CPNG Insider Notice: 64,755 Class A Shares via J.P. Morgan Listed
Rhea-AI Filing Summary
Coupang, Inc. (CPNG) filed a Form 144 notifying a proposed sale of 64,755 Class A common shares through J.P. Morgan Securities LLC on the NYSE, with an aggregate market value of $2,075,795.09 and total shares outstanding listed as 1,655,262,233. The securities to be sold were acquired by vesting of restricted stock units: 20,260 shares vested on 07/01/2025 and 44,495 shares vested on 09/01/2025, both noted as equity compensation from Coupang, Inc. The proposed approximate sale date is 09/11/2025. The filer reports no securities sold in the past three months and includes the standard signature representation that no material nonpublic information is known.
Positive
- Full disclosure of acquisition method: The filing states the shares were acquired via RSU vesting on precise dates (07/01/2025 and 09/01/2025).
- Broker and timing provided: J.P. Morgan Securities LLC is named and an approximate sale date (09/11/2025) is given, supporting market transparency.
Negative
- Limited identifying details in provided extract: The excerpt does not include the filer’s CIK or full contact fields, which are necessary in the complete filing record.
Insights
TL;DR: Routine insider sale of vested RSUs; size is small relative to outstanding shares and appears non-material.
The filing documents a planned sale of 64,755 vested Class A shares via J.P. Morgan, valued at about $2.08 million. Given the issuer's listed outstanding share count of 1.655 billion, this sale represents a de minimis percentage of the float and is typical of executives or employees monetizing vested equity compensation. The absence of other sales in the prior three months and the explicit statement regarding lack of undisclosed material information align with standard compliance practice. For investors, this is a routine disclosure rather than a material corporate event.
TL;DR: Filing appears procedurally complete for Rule 144 notice; vesting dates and broker are disclosed.
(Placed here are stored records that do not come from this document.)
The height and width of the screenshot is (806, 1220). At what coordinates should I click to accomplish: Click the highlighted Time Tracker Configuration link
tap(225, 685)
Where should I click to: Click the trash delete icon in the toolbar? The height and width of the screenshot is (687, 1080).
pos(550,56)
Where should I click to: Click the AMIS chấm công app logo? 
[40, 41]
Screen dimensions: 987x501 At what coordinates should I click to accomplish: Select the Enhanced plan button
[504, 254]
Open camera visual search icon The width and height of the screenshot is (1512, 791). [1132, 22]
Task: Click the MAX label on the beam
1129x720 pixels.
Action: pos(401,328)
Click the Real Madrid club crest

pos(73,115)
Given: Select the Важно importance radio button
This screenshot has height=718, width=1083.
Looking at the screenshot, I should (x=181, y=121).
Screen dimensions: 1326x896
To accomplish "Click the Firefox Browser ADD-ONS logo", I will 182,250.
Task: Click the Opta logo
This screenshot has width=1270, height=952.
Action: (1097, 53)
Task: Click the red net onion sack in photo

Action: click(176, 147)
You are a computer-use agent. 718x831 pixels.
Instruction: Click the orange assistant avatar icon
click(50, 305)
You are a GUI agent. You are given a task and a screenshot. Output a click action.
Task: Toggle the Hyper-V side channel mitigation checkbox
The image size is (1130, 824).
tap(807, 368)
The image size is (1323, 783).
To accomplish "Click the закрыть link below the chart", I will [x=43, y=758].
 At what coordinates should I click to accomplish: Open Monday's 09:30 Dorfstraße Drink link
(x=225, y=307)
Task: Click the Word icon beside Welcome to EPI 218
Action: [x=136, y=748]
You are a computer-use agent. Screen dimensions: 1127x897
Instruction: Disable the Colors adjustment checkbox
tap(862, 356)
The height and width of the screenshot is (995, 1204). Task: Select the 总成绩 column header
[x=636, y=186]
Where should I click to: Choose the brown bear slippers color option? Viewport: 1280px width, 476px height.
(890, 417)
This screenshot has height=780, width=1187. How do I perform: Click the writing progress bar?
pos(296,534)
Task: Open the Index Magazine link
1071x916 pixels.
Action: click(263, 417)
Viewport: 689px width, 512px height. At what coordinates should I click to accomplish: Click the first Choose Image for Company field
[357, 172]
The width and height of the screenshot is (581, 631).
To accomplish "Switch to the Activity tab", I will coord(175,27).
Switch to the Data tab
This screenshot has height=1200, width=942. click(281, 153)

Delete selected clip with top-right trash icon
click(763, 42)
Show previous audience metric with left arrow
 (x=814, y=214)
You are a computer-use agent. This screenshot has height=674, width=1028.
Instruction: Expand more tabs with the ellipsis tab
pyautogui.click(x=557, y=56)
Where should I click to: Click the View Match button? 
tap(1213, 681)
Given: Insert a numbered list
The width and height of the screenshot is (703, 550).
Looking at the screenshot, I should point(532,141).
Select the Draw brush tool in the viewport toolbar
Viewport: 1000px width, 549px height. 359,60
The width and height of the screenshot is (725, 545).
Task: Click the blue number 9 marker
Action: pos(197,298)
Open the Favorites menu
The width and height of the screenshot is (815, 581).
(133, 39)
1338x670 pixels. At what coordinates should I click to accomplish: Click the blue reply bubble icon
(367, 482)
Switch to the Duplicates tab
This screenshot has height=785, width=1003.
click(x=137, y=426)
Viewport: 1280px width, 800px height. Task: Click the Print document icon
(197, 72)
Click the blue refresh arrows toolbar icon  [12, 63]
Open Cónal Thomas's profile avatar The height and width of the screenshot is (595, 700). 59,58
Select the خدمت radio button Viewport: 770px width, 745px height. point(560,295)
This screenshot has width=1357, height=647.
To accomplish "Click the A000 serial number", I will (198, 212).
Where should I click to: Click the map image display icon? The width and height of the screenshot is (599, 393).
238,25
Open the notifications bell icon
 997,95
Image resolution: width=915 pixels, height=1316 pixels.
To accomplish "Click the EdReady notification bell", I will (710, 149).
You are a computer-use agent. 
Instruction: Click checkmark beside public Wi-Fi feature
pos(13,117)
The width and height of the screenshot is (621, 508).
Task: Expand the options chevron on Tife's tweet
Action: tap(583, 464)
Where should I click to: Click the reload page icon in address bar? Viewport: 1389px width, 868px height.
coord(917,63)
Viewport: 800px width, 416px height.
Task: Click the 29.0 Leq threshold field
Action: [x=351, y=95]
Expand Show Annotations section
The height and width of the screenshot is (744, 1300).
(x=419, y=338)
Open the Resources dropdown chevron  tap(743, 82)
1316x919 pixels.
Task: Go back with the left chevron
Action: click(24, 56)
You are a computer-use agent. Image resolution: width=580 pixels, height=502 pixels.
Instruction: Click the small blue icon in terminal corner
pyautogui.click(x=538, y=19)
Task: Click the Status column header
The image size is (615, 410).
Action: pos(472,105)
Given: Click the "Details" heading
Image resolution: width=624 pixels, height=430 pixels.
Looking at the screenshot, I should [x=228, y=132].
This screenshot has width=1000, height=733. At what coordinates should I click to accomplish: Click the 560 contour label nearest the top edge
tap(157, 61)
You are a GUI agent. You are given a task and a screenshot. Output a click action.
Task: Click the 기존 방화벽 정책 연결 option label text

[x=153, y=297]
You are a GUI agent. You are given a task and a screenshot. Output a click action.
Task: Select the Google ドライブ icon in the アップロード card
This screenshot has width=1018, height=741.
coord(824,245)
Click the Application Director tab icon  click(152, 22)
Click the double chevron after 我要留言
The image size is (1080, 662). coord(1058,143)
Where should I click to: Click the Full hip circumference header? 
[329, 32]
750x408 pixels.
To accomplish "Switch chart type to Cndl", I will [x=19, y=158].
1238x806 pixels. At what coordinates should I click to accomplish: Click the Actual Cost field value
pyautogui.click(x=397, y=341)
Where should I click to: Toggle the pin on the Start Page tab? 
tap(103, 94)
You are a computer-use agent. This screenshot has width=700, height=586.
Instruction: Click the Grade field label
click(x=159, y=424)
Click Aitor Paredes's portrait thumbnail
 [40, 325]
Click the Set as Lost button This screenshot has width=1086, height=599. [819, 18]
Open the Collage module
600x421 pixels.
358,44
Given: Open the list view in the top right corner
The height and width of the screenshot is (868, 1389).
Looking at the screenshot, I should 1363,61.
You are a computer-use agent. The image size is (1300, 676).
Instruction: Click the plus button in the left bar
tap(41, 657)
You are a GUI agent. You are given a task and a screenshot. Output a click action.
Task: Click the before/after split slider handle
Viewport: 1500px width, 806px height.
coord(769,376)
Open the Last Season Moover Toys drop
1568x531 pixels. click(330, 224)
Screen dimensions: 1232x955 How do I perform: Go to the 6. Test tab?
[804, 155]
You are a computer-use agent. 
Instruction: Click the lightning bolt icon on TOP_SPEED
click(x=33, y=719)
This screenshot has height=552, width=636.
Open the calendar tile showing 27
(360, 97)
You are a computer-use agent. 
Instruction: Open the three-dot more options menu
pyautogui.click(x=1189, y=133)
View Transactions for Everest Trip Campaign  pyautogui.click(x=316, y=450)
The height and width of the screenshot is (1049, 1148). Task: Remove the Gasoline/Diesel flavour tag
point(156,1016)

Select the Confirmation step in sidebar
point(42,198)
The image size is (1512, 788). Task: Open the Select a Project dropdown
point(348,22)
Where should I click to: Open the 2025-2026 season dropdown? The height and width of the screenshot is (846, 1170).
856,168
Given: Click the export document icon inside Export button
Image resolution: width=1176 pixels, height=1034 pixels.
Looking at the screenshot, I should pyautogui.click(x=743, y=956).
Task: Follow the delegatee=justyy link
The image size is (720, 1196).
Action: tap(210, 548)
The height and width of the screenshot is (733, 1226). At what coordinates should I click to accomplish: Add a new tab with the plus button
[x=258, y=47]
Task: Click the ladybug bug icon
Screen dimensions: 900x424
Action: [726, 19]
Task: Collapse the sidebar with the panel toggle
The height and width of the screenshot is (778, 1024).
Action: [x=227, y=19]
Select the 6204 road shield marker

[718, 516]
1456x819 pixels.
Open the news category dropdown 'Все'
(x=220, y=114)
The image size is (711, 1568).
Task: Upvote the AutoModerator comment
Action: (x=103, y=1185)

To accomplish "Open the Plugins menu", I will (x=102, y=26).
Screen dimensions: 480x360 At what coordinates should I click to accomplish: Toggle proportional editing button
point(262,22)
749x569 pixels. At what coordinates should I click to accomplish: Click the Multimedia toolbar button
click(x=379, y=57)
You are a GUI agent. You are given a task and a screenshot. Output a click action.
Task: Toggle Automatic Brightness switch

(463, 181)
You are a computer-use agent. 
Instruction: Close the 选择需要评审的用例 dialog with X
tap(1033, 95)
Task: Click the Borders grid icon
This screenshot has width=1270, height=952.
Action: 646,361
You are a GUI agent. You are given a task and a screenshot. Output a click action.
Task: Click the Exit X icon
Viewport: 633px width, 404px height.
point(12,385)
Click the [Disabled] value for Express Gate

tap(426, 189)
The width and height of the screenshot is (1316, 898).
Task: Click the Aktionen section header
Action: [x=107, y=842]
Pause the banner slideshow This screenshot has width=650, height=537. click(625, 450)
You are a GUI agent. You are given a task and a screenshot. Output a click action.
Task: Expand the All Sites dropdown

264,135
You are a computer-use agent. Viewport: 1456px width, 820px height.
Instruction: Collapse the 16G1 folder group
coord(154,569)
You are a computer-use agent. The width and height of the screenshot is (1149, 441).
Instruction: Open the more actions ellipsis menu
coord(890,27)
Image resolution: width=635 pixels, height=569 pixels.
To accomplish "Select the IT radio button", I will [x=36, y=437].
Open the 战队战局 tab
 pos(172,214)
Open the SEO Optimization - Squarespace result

The Form 144 lists acquisition by RSU vesting on 07/01/2025 and 09/01/2025 and specifies equity compensation and the executing broker. The filer attests to no undisclosed material information, which is required for such notices. There are no reported aggregated sales in the past three months, reducing complexity for aggregation rules. From a compliance perspective, the document contains the necessary fields for a Rule 144 notice; however, it does not include the filer’s CIK/identifying details in the provided extract, which are required on the full filing record.